------ Dataset records ------

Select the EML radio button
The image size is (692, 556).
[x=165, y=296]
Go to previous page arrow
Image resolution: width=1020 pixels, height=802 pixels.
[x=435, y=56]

------

Task item ->
The output should be the entire listing, exactly as it is.

Expected answer ->
Select the EML radio button
The image size is (692, 556).
[x=165, y=296]
Go to previous page arrow
Image resolution: width=1020 pixels, height=802 pixels.
[x=435, y=56]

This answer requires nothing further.